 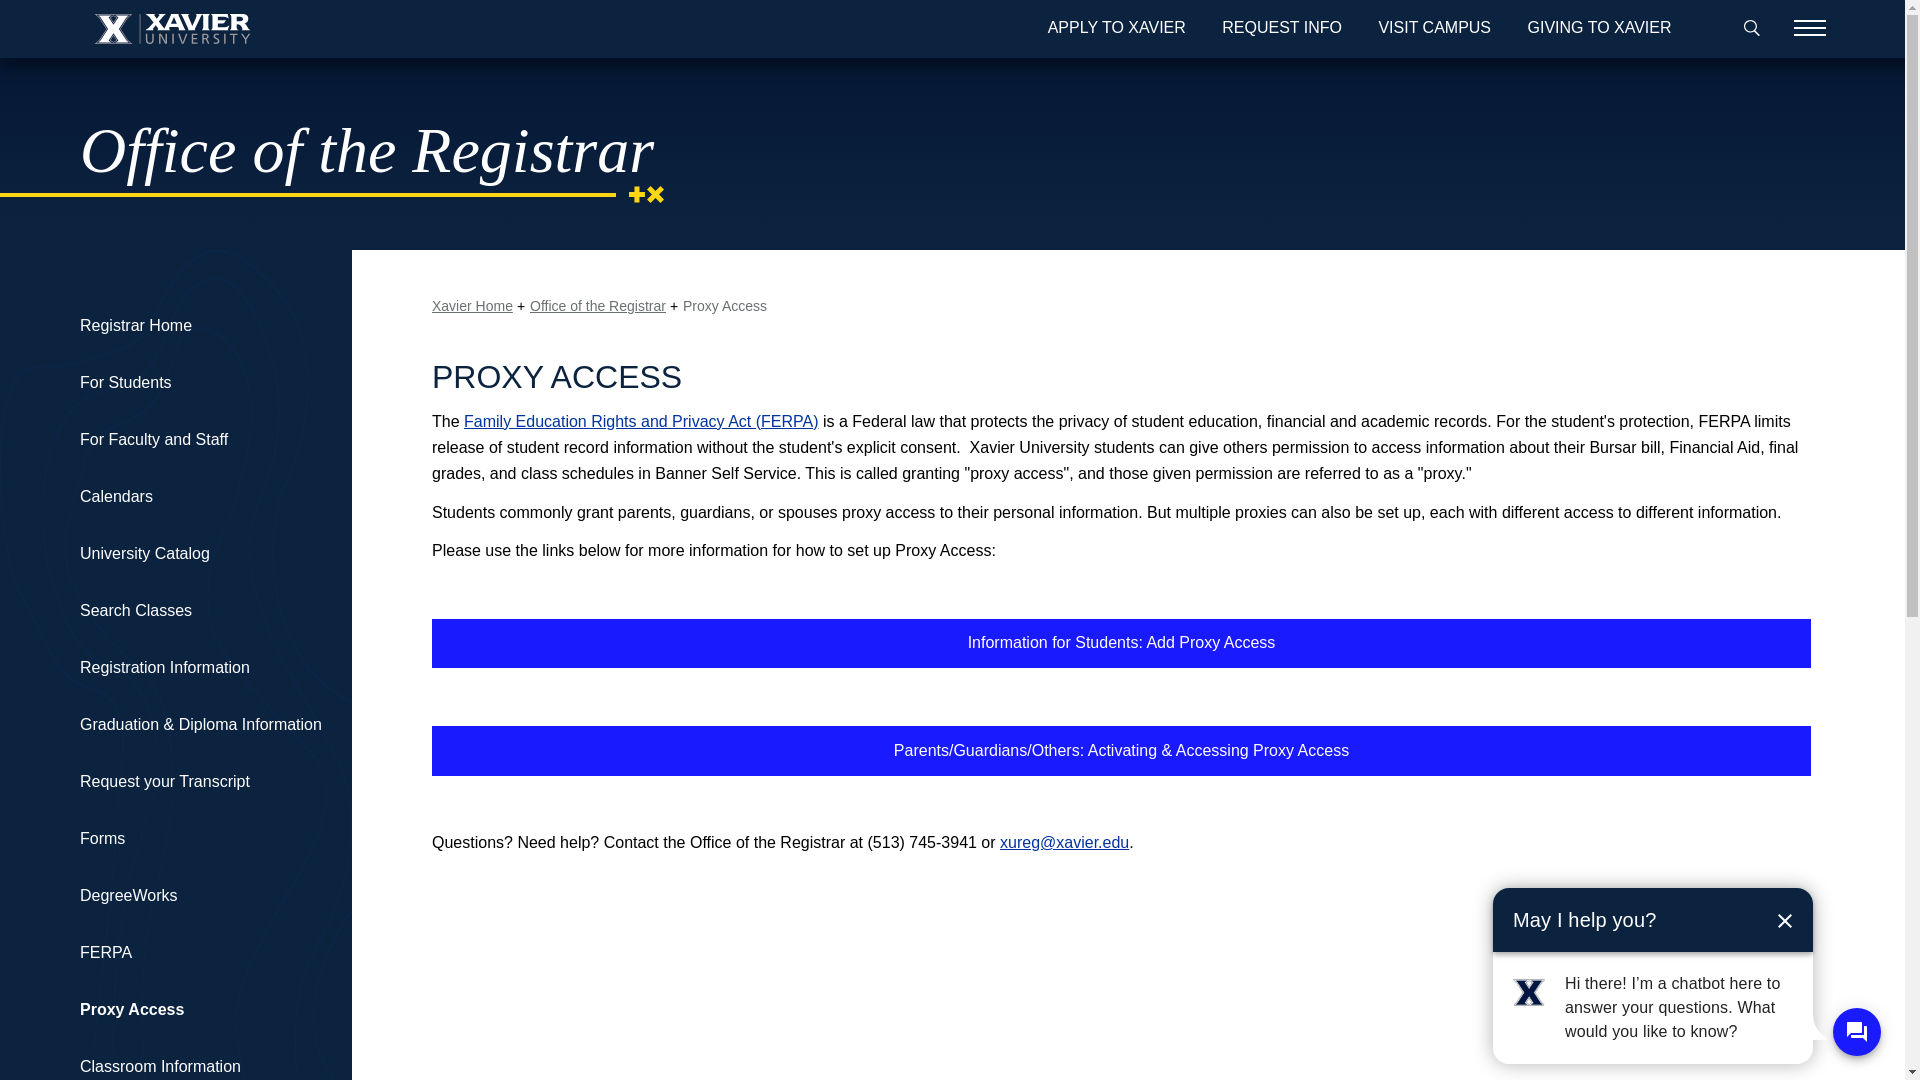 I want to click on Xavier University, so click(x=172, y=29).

* * *

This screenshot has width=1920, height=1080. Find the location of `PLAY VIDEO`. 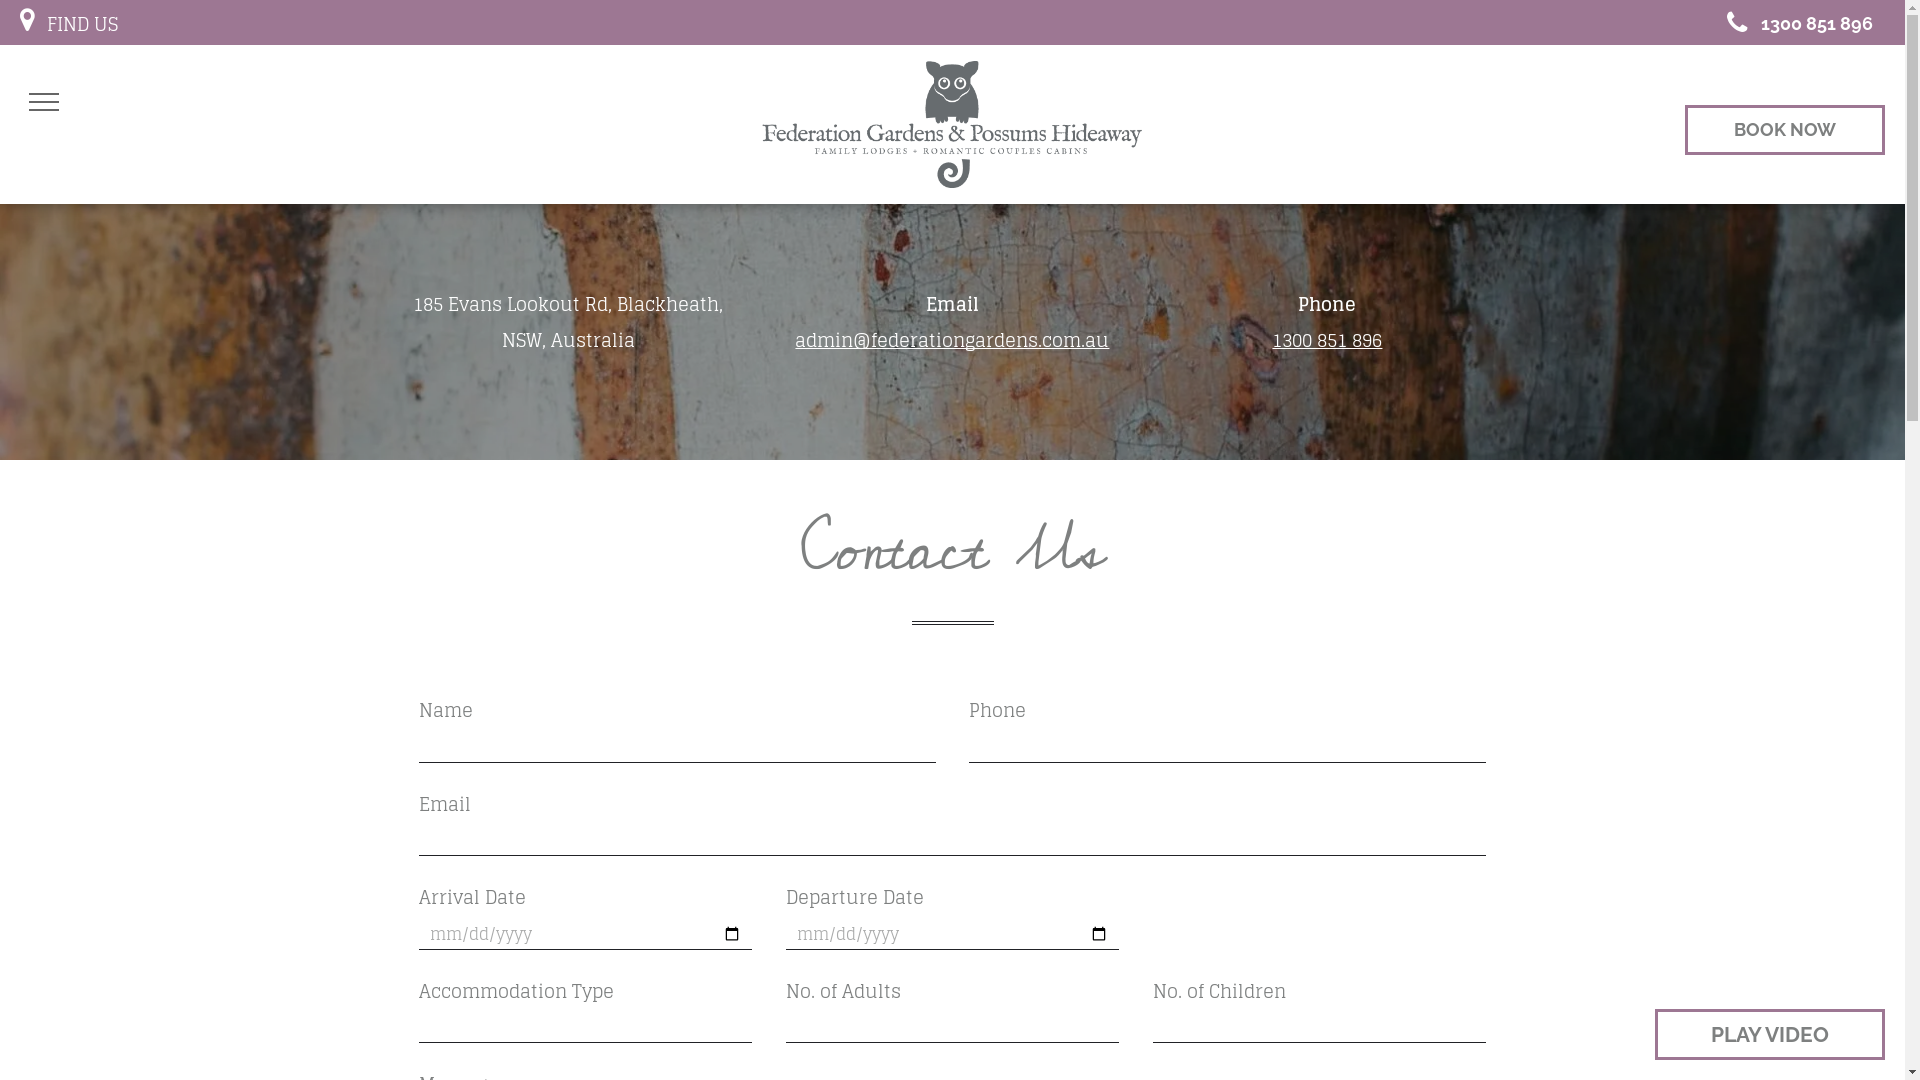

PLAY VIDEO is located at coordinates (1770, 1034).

* * *

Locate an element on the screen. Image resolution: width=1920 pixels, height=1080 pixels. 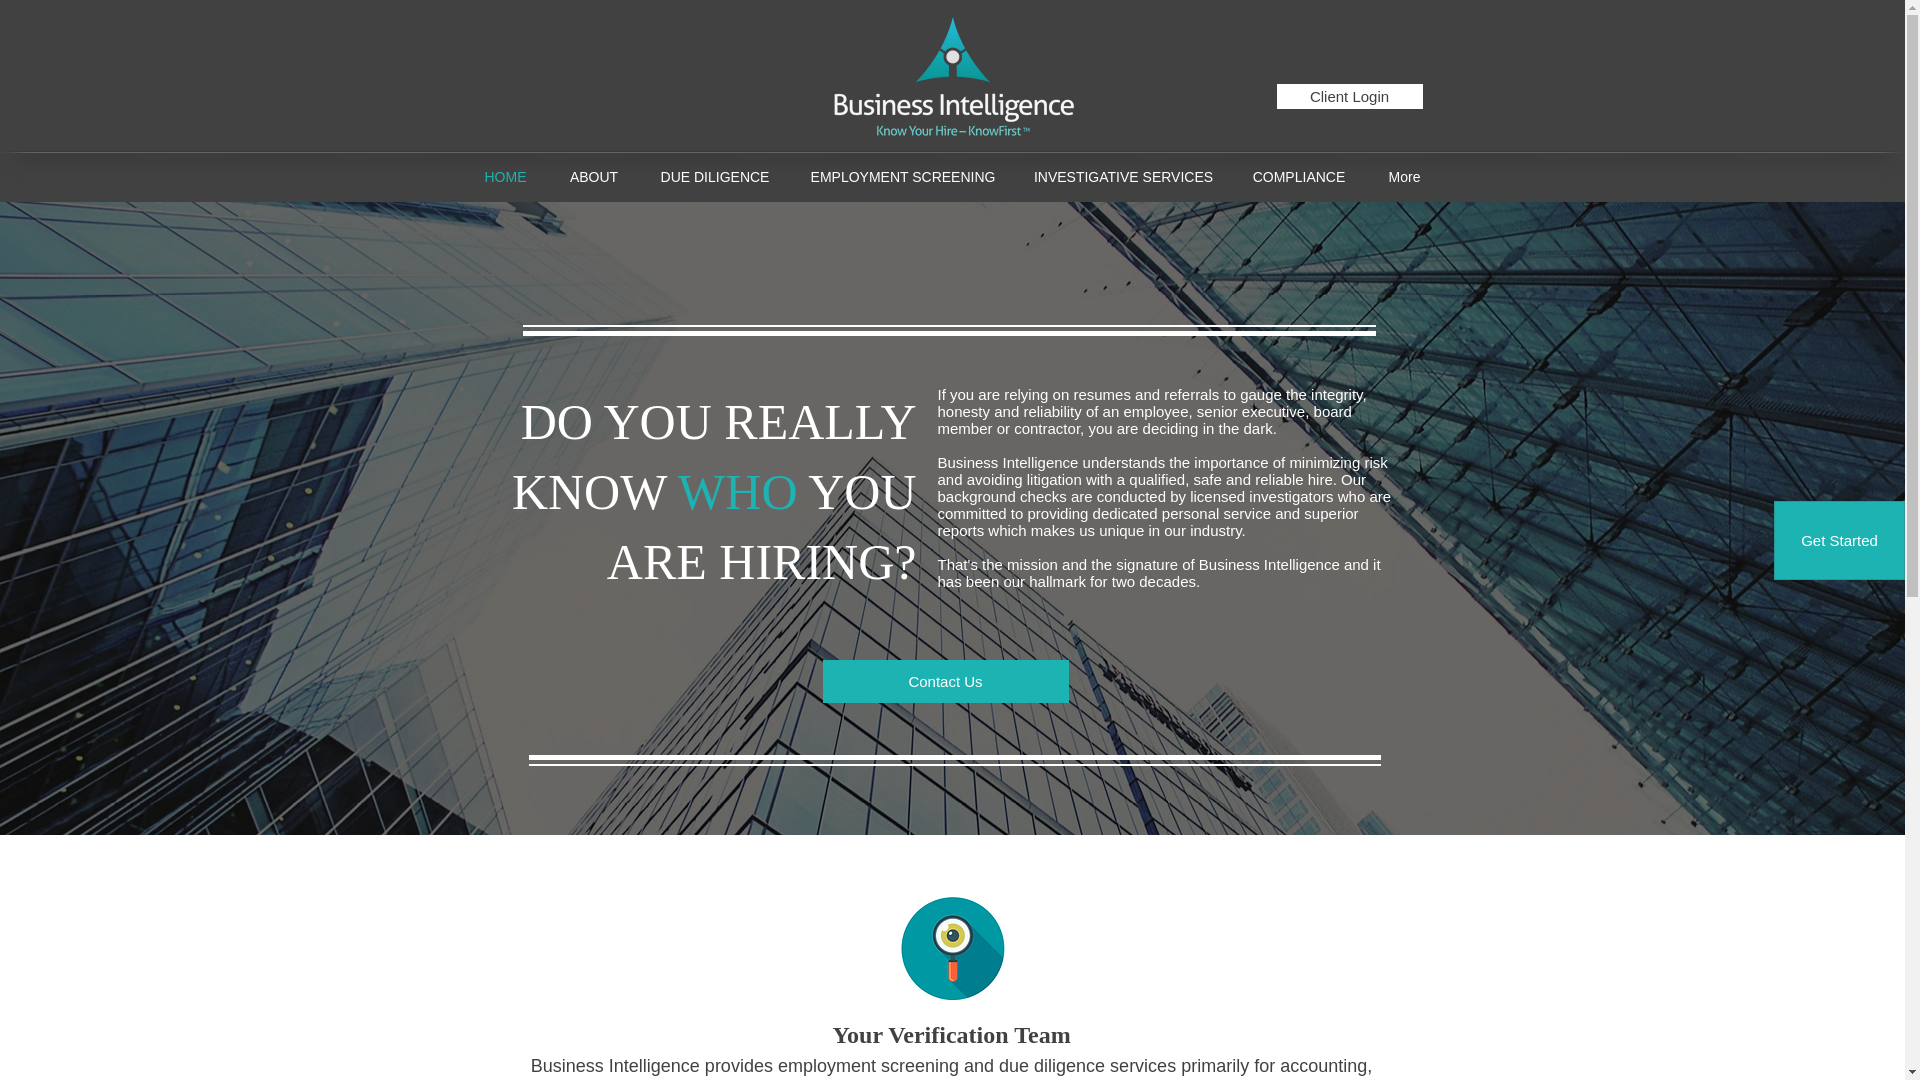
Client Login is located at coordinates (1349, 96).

> **What is needed**:
Recast the records as a JSON list of strings, one string per line, omitting blank lines and leaving out the pictures. Begin at the line that contains "This screenshot has" and stop after the line that contains "PLAY VIDEO is".

> **Exercise solution**:
[
  "This screenshot has width=1920, height=1080. Find the location of `PLAY VIDEO`. ",
  "PLAY VIDEO is located at coordinates (1770, 1034)."
]